Before you take another bite of that Cadbury Creme Egg, let’s explore our favorite confection’s ancient roots and how it rose to this current level of prominence. Read on to learn about the history of chocolate.
The Beginning Of The History Of Chocolate: Drinking With The Mayans And Aztecs
The history of chocolate goes back to at least 2,000 years ago in modern-day Latin America, but it likely was eaten even earlier. The Olmec people of Mesoamerica are thought to have made cacao-based drinks as early as 1500 BCE. (Note: cacao is the plant from which cocoa powder and chocolate are derived.)
But it was really the Mayans who are known for first making chocolate a regular part of their lives. The Mayans used cacao pods for xocolatl, a drink made by roasting the cacao seeds and grinding them into a paste, and then adding water, chili peppers and cornmeal. The word xocolatl combines the Aztec words xoco, meaning “bitter,” and atl, meaning “water.” The drink was consumed during religious ceremonies and held in high regard, but Mayan families would also consume it with most meals, as it was readily available to all social classes.
The Aztecs treated chocolate with even more esteem than the Mayans did. They believed cacao beans were extremely valuable, and they even used them as currency for goods and services. In Aztec society, you could trade four cacao beans for a pumpkin and 10 for a “lady of the night.” Unlike in Mayan culture, only the rich drank xocolatl regularly among the Aztecs.
When the Aztecs conquered the Mayans, they forced them to pay taxes with cacao beans because the Aztecs couldn’t grow their own (their capital was too far from the rainforest).

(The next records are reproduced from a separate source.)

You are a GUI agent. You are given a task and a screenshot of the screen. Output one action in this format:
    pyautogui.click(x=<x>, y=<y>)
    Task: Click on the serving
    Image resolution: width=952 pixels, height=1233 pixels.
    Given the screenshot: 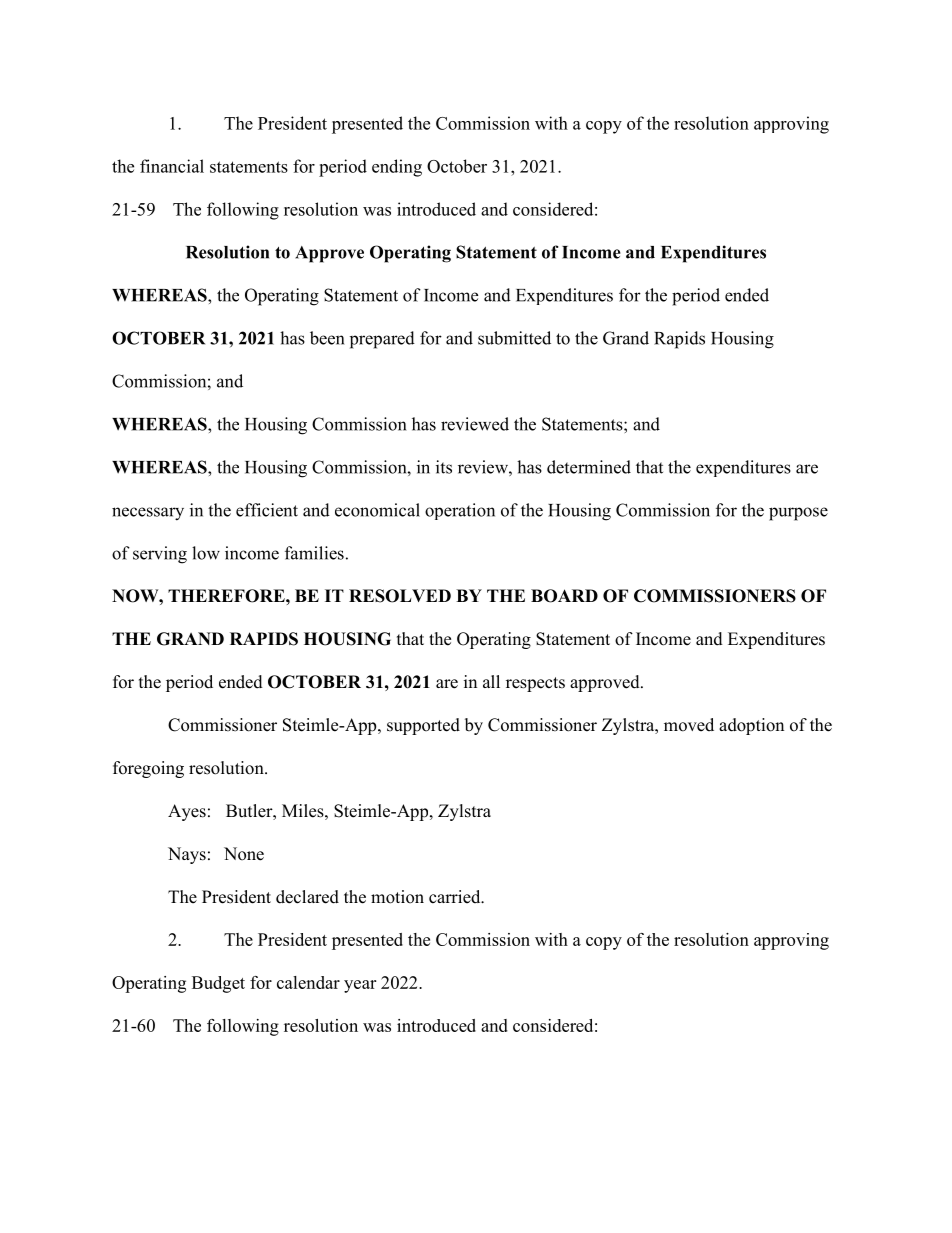 What is the action you would take?
    pyautogui.click(x=160, y=555)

Legend has it that Aztec Emperor Montezuma II would drink gallon after gallon of xocolatl every day out of golden goblets, using it both for energy and, apparently, as an aphrodisiac. The king was said to have thrown away each goblet after just one use.
The Middle: Europe Takes Chocolate, Adds Sugar
How did the innovation of the ancient Mesoamericans make its way up to Europe? Colonialism, of course. The most popular theory is that Spanish explorer Hernán Cortés arrived in Aztec territory in the early 1500s and was welcomed by Montezuma II, who mistook him for a reincarnated Aztec god. A feast was held and xocolatl was served. As the story goes, Cortés wrote that it was “a bitter drink for pigs,” but still brought some back to Spain. Once there, it was sweetened with cinnamon, nutmeg and cane sugar, and the chili peppers were removed from the recipe.

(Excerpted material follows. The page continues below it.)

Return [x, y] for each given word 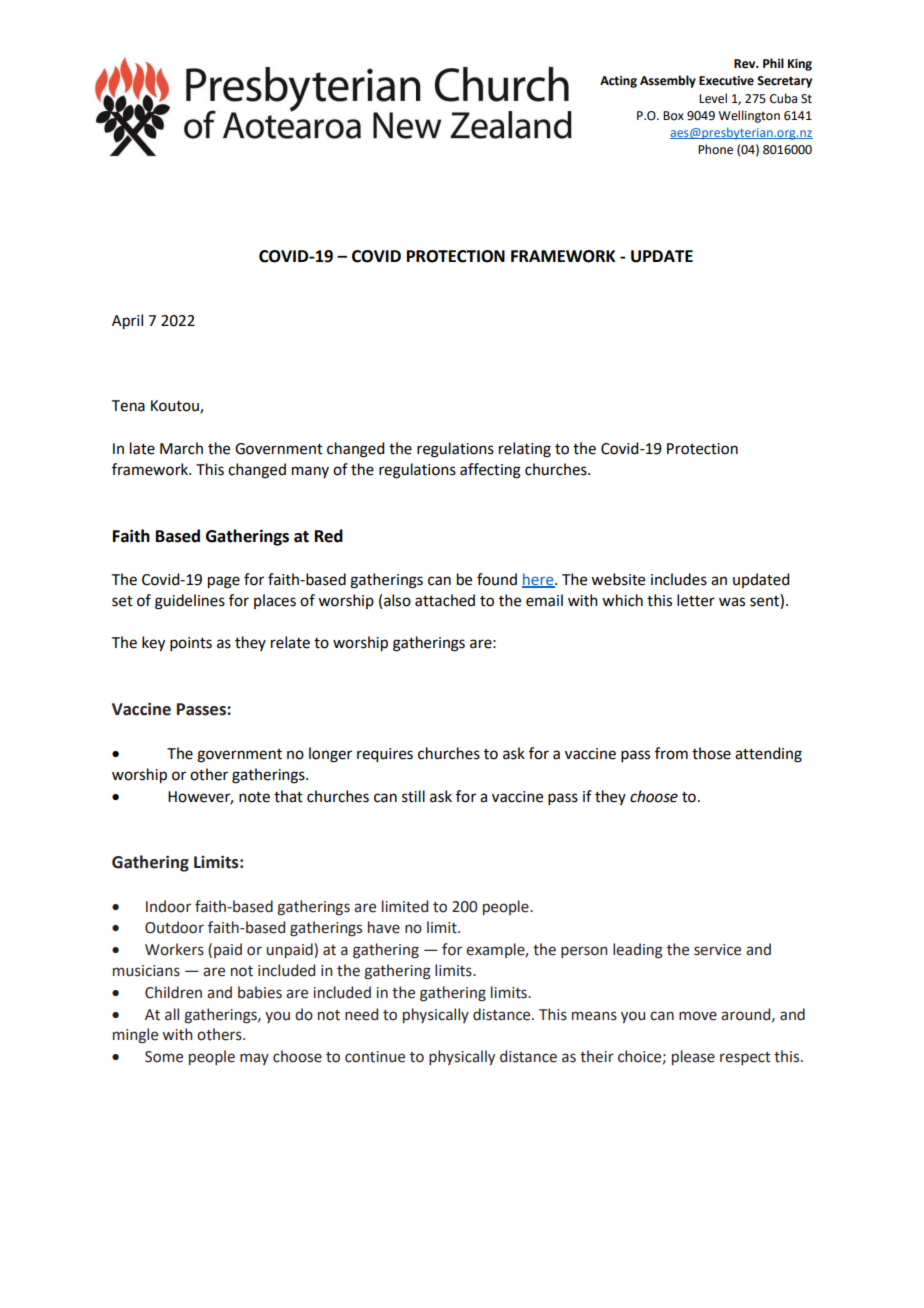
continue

By the second half of the 16th century, Spanish aristocrats loved chocolate and wanted more. Spain began importing it, while other European explorers visited Central America and discovered it for themselves. Soon, all of Europe was smitten, and the history of chocolate entered a new era. The sweetened drink was served at the royal wedding of King Louis XIII of France, and at chocolate houses that opened a few years later in Great Britain.
Chocolate became popular in the “New World” shortly after. During the American Revolutionary War, soldiers were often paid chocolate in lieu of wages. And in Colonial American households, chocolate was a very common drink, along with coffee and tea.
During its first few hundred years in Europe, the history of chocolate favored consumption by the rich. But thanks to Dutch chemist Coenraad Johannes van Houten, it soon became affordable for everyone. In 1828, using a method that came to be known as “Dutch processing,” Van Houten created a cocoa powder (“Dutch cocoa”) by adding alkaline salts to cacao beans, which made it much easier to mix them with water. Van Houten is also credited with influencing the history of chocolate by inventing the chocolate press, which further streamlined the chocolate-making process by separating cocoa powder and cocoa butter and paved the way for the mass production of chocolate.
The End: Bars, Kisses And Spa Treatments
Chocolate’s lasting power was (literally) solidified in 1847, when Joseph Fry added melted cocoa butter to Dutch cocoa, creating a paste that could be molded into a chocolate bar. Chocolate had finally gone beyond liquid form. In 1876, Swiss chocolatier Daniel Peter added dried milk powder to the mix, thus inventing milk chocolate.
Further technological innovations in the history of chocolate continued to make the process easier. In 1879, the “conching” machine was invented, which helped created smoother chocolate. And in 1900, the “enrobing” machine automated the dipping of chocolate candies.
By the early 20th century, mass production was being carried out by major chocolate companies like Nestle, Cadbury, Mars and Hershey, which was churning out 33 million Hershey kisses per day by 1907.
The two World Wars continued to spread chocolate around the globe. In fact, it’s still included in MREs (Meals Ready to Eat) given out by the U.S. Army to energize troops.
Today, the chocolate trend is still going strong, but in distinctly different ways. Recent research citing the health benefits of dark chocolate (namely, a lot of antioxidants) has created increased demand for the candy in the bittersweet form, which contains more cocoa and little or no dairy. Chocolate is also increasingly being used in skin care products. There are even chocolate spa treatments, like the chocolate fondue wrap at Hotel Hershey in Hershey, Pennsylvania.
A wave of consumer interest in social responsibility has also led to a rise in the Fair Trade movement, which works to ensure cacao growers and producers are making a living wage and being treated humanely. There’s an environmentally conscious aspect to the production and distribution of Fair Trade goods, too.
With constant product innovations, better growing methods and tens of billions of dollars being spent annually, it’s hard to imagine the chocolate craze slowing or the history of chocolate taking a drastic downward turn anytime soon. And that’s something we can all be thankful for.